Note that, even though I care about how biologists use “function,” I’m not too interested in what biologists say functions are: that is, how biologists themselves would define the term “function” if you asked them, point blank, for a definition. “Function” is rarely defined in any explicit way in biology, and I wouldn’t expect biologists to be able to state the rules that govern their use of “function.” Just as you can use grammar flawlessly, without being able to state the rules of grammar, one can use “function” appropriately without being able to define it precisely.
Second, in some cases I consider the way functions are used in ordinary biological practice, particularly in biomedicine and biological psychiatry. Here’s an example: When biomedical researchers say that a trait is dysfunctional, they’re often indicating, in a pragmatic kind of way, that the trait is an appropriate target for medical intervention. It’s the kind of thing you might want to fix or replace. This is a fact about biological practice: It’s a fact about what sorts of actions biologists think are appropriate to take upon discovering that something has a function or that it’s dysfunctional.
I put ordinary biological usage and ordinary biological practice above intuitions, since I think intuitions are mainly good for limning concepts; but they still have a role to play, when they’re informed by good science. To the extent that I take intuitions seriously, I take them more seriously when they’re about true-to-life cases (Do clay crystals have functions? What about piles of rocks?) rather than about science-fiction cases. (If the world were created five seconds ago in its present form, would anything have functions?) Sometimes people complain that intuitions have no role in serious philosophy – but soon enough, they start expressing their intuitions on all kinds of topics (they just don’t call them intuitions). I might as well be up front about this fact from the outset.

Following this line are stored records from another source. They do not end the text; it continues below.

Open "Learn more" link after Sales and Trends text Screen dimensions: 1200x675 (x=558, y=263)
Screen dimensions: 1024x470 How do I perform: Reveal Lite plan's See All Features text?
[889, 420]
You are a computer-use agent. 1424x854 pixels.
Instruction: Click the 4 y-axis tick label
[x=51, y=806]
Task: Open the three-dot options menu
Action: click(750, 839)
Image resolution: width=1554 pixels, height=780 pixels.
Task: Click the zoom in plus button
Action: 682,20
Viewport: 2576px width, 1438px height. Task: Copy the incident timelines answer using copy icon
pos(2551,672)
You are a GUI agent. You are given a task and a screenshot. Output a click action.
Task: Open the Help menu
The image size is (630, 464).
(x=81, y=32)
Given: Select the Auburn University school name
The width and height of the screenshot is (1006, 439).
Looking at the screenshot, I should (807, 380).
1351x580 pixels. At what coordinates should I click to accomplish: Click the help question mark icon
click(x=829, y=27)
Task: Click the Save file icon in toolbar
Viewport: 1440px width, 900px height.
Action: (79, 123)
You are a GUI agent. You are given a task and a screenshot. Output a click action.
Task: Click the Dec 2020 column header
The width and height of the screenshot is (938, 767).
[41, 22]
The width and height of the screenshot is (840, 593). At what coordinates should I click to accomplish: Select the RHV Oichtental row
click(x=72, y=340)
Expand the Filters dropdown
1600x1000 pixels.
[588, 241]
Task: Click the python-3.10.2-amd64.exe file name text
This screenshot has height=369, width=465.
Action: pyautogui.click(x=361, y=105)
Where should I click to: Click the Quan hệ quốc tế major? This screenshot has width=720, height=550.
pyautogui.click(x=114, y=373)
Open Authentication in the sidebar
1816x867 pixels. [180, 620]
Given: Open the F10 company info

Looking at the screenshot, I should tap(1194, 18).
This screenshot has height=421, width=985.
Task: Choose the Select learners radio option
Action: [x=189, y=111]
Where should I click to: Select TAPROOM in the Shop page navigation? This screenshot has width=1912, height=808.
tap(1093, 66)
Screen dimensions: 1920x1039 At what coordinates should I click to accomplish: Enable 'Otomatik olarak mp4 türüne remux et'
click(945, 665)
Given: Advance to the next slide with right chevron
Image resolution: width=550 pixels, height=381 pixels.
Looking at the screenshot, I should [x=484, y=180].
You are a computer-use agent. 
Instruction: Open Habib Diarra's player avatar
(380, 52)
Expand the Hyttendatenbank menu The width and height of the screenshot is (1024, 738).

Where have we reached so far? Functions are more complicated than they seem. The function of a trait is not just whatever it does. To illuminate functions, we considered the fact that sometimes, when biologists give functions to traits, they purport to explain why those traits exist. We then confronted this idea with the problem of backwards causation and considered whether there are any non-theist and nonfictionalist accounts of function that could solve the problem of backwards causation. I indicated that, if functions are selected effects, then we can understand their explanatory role quite easily. I then clarified what, precisely, the explanandum of the function statement is. Function statements purport to explain either why some entity has a trait, or why the members of a collection of entities generally have a trait. I recommended that we restrict functions to features (physical, psychological, or behavioral) of individuals or groups; individuals or groups themselves don’t have functions. I urged that we not confuse biological and artifact functions, but the proof of that still awaits, and I set down some ground rules for the kinds of evidence that matter for defending a theory of functions.